Stored items
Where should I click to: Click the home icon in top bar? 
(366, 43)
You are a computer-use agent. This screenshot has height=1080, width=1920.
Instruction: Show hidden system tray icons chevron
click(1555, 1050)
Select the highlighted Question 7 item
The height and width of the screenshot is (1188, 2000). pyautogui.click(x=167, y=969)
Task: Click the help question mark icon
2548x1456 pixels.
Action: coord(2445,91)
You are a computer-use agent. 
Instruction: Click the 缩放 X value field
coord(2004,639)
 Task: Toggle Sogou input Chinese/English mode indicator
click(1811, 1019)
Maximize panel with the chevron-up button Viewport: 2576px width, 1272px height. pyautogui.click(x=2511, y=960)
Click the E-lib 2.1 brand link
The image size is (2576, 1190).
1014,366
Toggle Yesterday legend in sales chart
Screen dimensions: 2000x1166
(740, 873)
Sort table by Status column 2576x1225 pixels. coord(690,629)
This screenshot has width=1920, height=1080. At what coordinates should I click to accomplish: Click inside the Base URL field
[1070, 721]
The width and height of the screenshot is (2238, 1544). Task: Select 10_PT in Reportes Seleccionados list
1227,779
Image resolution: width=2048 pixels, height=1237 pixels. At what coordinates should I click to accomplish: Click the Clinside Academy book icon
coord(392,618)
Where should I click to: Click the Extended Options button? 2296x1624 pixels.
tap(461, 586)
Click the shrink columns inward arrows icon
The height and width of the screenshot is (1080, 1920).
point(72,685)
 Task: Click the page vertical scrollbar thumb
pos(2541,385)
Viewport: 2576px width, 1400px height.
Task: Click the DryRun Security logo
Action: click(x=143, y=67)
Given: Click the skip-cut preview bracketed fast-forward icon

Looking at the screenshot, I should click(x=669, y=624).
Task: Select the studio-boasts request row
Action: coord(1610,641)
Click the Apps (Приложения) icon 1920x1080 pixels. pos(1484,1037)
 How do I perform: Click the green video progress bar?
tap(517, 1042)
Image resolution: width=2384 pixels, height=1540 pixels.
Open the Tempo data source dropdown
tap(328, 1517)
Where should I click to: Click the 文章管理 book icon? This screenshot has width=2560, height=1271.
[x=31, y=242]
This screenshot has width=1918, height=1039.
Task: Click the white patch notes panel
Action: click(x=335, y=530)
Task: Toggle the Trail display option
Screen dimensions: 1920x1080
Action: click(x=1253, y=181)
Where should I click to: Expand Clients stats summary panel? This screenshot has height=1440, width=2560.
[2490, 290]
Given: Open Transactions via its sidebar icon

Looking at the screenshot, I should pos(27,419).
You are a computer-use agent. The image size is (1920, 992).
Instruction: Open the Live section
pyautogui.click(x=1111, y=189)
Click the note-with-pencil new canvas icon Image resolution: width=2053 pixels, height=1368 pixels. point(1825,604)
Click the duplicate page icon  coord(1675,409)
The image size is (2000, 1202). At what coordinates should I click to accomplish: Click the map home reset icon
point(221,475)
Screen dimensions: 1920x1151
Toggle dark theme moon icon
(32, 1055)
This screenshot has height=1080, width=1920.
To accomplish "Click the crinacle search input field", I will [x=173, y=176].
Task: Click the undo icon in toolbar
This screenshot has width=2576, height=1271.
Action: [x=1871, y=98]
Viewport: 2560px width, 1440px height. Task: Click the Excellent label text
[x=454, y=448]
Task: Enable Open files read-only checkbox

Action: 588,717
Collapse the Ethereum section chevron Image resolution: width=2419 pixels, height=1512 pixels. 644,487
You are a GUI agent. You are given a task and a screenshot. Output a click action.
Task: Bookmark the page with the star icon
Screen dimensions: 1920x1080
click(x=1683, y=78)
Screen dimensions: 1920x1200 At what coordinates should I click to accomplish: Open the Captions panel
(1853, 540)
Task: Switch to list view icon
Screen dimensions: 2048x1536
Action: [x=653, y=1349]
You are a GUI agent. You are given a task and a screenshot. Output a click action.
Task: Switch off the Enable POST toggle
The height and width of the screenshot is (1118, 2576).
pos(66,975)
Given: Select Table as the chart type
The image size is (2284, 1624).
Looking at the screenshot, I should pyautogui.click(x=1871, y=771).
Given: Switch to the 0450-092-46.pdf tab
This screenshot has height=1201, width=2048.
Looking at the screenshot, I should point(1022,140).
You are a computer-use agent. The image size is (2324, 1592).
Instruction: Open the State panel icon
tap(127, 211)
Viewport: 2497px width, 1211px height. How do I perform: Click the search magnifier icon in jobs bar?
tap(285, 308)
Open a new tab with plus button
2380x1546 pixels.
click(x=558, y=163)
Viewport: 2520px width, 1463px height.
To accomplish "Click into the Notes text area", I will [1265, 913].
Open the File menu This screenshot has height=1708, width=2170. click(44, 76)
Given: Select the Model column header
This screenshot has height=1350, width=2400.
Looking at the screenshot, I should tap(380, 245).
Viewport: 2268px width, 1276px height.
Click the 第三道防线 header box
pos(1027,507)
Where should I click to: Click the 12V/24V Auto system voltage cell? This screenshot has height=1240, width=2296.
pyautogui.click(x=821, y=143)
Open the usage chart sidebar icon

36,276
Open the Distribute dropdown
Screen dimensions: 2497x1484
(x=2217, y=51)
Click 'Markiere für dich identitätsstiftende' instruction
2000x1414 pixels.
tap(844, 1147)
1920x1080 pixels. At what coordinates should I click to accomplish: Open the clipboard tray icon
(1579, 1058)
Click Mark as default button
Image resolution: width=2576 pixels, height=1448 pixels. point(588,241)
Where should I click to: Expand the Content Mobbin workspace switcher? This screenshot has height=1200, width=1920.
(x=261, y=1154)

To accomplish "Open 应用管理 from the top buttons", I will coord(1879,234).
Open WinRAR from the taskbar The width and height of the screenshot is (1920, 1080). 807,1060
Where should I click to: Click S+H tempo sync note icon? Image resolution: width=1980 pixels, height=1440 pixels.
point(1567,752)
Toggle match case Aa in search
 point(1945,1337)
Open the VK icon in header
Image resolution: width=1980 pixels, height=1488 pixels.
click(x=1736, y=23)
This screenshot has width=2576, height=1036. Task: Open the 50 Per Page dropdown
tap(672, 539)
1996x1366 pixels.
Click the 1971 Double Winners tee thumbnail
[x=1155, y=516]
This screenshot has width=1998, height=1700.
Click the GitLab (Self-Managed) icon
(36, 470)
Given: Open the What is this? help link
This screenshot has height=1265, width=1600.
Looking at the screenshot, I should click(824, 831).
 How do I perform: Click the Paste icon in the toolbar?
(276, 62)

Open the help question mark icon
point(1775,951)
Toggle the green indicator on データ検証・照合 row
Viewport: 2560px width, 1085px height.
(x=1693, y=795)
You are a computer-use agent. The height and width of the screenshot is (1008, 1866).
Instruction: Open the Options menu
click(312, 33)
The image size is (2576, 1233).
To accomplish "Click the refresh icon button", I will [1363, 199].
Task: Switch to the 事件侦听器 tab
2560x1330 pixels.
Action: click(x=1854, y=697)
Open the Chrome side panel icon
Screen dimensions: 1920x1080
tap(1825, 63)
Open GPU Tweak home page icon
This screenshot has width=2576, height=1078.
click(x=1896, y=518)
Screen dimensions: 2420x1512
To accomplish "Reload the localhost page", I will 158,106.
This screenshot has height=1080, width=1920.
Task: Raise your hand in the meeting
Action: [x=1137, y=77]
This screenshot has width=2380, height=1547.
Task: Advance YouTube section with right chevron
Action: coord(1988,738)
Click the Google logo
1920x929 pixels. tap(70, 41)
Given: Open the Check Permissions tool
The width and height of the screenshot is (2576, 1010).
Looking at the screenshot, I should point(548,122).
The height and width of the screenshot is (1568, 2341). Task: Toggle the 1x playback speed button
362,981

_Your task_
Copy every record above verbatim and in full.

_Answer to this problem_
Where should I click to: Click the home icon in top bar? 
(366, 43)
You are a computer-use agent. This screenshot has height=1080, width=1920.
Instruction: Show hidden system tray icons chevron
click(1555, 1050)
Select the highlighted Question 7 item
The height and width of the screenshot is (1188, 2000). pyautogui.click(x=167, y=969)
Task: Click the help question mark icon
2548x1456 pixels.
Action: coord(2445,91)
You are a computer-use agent. 
Instruction: Click the 缩放 X value field
coord(2004,639)
 Task: Toggle Sogou input Chinese/English mode indicator
click(1811, 1019)
Maximize panel with the chevron-up button Viewport: 2576px width, 1272px height. pyautogui.click(x=2511, y=960)
Click the E-lib 2.1 brand link
The image size is (2576, 1190).
1014,366
Toggle Yesterday legend in sales chart
Screen dimensions: 2000x1166
(740, 873)
Sort table by Status column 2576x1225 pixels. coord(690,629)
This screenshot has width=1920, height=1080. At what coordinates should I click to accomplish: Click inside the Base URL field
[1070, 721]
The width and height of the screenshot is (2238, 1544). Task: Select 10_PT in Reportes Seleccionados list
1227,779
Image resolution: width=2048 pixels, height=1237 pixels. At what coordinates should I click to accomplish: Click the Clinside Academy book icon
coord(392,618)
Where should I click to: Click the Extended Options button? 2296x1624 pixels.
tap(461, 586)
Click the shrink columns inward arrows icon
The height and width of the screenshot is (1080, 1920).
point(72,685)
 Task: Click the page vertical scrollbar thumb
pos(2541,385)
Viewport: 2576px width, 1400px height.
Task: Click the DryRun Security logo
Action: click(x=143, y=67)
Given: Click the skip-cut preview bracketed fast-forward icon

Looking at the screenshot, I should click(x=669, y=624).
Task: Select the studio-boasts request row
Action: coord(1610,641)
Click the Apps (Приложения) icon 1920x1080 pixels. pos(1484,1037)
 How do I perform: Click the green video progress bar?
tap(517, 1042)
Image resolution: width=2384 pixels, height=1540 pixels.
Open the Tempo data source dropdown
tap(328, 1517)
Where should I click to: Click the 文章管理 book icon? This screenshot has width=2560, height=1271.
[x=31, y=242]
This screenshot has width=1918, height=1039.
Task: Click the white patch notes panel
Action: click(x=335, y=530)
Task: Toggle the Trail display option
Screen dimensions: 1920x1080
Action: click(x=1253, y=181)
Where should I click to: Expand Clients stats summary panel? This screenshot has height=1440, width=2560.
[2490, 290]
Given: Open Transactions via its sidebar icon

Looking at the screenshot, I should pos(27,419).
You are a computer-use agent. The image size is (1920, 992).
Instruction: Open the Live section
pyautogui.click(x=1111, y=189)
Click the note-with-pencil new canvas icon Image resolution: width=2053 pixels, height=1368 pixels. point(1825,604)
Click the duplicate page icon  coord(1675,409)
The image size is (2000, 1202). At what coordinates should I click to accomplish: Click the map home reset icon
point(221,475)
Screen dimensions: 1920x1151
Toggle dark theme moon icon
(32, 1055)
This screenshot has height=1080, width=1920.
To accomplish "Click the crinacle search input field", I will [x=173, y=176].
Task: Click the undo icon in toolbar
This screenshot has width=2576, height=1271.
Action: [x=1871, y=98]
Viewport: 2560px width, 1440px height. Task: Click the Excellent label text
[x=454, y=448]
Task: Enable Open files read-only checkbox

Action: 588,717
Collapse the Ethereum section chevron Image resolution: width=2419 pixels, height=1512 pixels. 644,487
You are a GUI agent. You are given a task and a screenshot. Output a click action.
Task: Bookmark the page with the star icon
Screen dimensions: 1920x1080
click(x=1683, y=78)
Screen dimensions: 1920x1200 At what coordinates should I click to accomplish: Open the Captions panel
(1853, 540)
Task: Switch to list view icon
Screen dimensions: 2048x1536
Action: [x=653, y=1349]
You are a GUI agent. You are given a task and a screenshot. Output a click action.
Task: Switch off the Enable POST toggle
The height and width of the screenshot is (1118, 2576).
pos(66,975)
Given: Select Table as the chart type
The image size is (2284, 1624).
Looking at the screenshot, I should pyautogui.click(x=1871, y=771).
Given: Switch to the 0450-092-46.pdf tab
This screenshot has height=1201, width=2048.
Looking at the screenshot, I should point(1022,140).
You are a computer-use agent. The image size is (2324, 1592).
Instruction: Open the State panel icon
tap(127, 211)
Viewport: 2497px width, 1211px height. How do I perform: Click the search magnifier icon in jobs bar?
tap(285, 308)
Open a new tab with plus button
2380x1546 pixels.
click(x=558, y=163)
Viewport: 2520px width, 1463px height.
To accomplish "Click into the Notes text area", I will [1265, 913].
Open the File menu This screenshot has height=1708, width=2170. click(44, 76)
Given: Select the Model column header
This screenshot has height=1350, width=2400.
Looking at the screenshot, I should tap(380, 245).
Viewport: 2268px width, 1276px height.
Click the 第三道防线 header box
pos(1027,507)
Where should I click to: Click the 12V/24V Auto system voltage cell? This screenshot has height=1240, width=2296.
pyautogui.click(x=821, y=143)
Open the usage chart sidebar icon

36,276
Open the Distribute dropdown
Screen dimensions: 2497x1484
(x=2217, y=51)
Click 'Markiere für dich identitätsstiftende' instruction
2000x1414 pixels.
tap(844, 1147)
1920x1080 pixels. At what coordinates should I click to accomplish: Open the clipboard tray icon
(1579, 1058)
Click Mark as default button
Image resolution: width=2576 pixels, height=1448 pixels. point(588,241)
Where should I click to: Expand the Content Mobbin workspace switcher? This screenshot has height=1200, width=1920.
(x=261, y=1154)

To accomplish "Open 应用管理 from the top buttons", I will coord(1879,234).
Open WinRAR from the taskbar The width and height of the screenshot is (1920, 1080). 807,1060
Where should I click to: Click S+H tempo sync note icon? Image resolution: width=1980 pixels, height=1440 pixels.
point(1567,752)
Toggle match case Aa in search
 point(1945,1337)
Open the VK icon in header
Image resolution: width=1980 pixels, height=1488 pixels.
click(x=1736, y=23)
This screenshot has width=2576, height=1036. Task: Open the 50 Per Page dropdown
tap(672, 539)
1996x1366 pixels.
Click the 1971 Double Winners tee thumbnail
[x=1155, y=516]
This screenshot has width=1998, height=1700.
Click the GitLab (Self-Managed) icon
(36, 470)
Given: Open the What is this? help link
This screenshot has height=1265, width=1600.
Looking at the screenshot, I should click(824, 831).
 How do I perform: Click the Paste icon in the toolbar?
(276, 62)

Open the help question mark icon
point(1775,951)
Toggle the green indicator on データ検証・照合 row
Viewport: 2560px width, 1085px height.
(x=1693, y=795)
You are a computer-use agent. The height and width of the screenshot is (1008, 1866).
Instruction: Open the Options menu
click(312, 33)
The image size is (2576, 1233).
To accomplish "Click the refresh icon button", I will [1363, 199].
Task: Switch to the 事件侦听器 tab
2560x1330 pixels.
Action: click(x=1854, y=697)
Open the Chrome side panel icon
Screen dimensions: 1920x1080
tap(1825, 63)
Open GPU Tweak home page icon
This screenshot has width=2576, height=1078.
click(x=1896, y=518)
Screen dimensions: 2420x1512
To accomplish "Reload the localhost page", I will 158,106.
This screenshot has height=1080, width=1920.
Task: Raise your hand in the meeting
Action: [x=1137, y=77]
This screenshot has width=2380, height=1547.
Task: Advance YouTube section with right chevron
Action: coord(1988,738)
Click the Google logo
1920x929 pixels. tap(70, 41)
Given: Open the Check Permissions tool
The width and height of the screenshot is (2576, 1010).
Looking at the screenshot, I should point(548,122).
The height and width of the screenshot is (1568, 2341). Task: Toggle the 1x playback speed button
362,981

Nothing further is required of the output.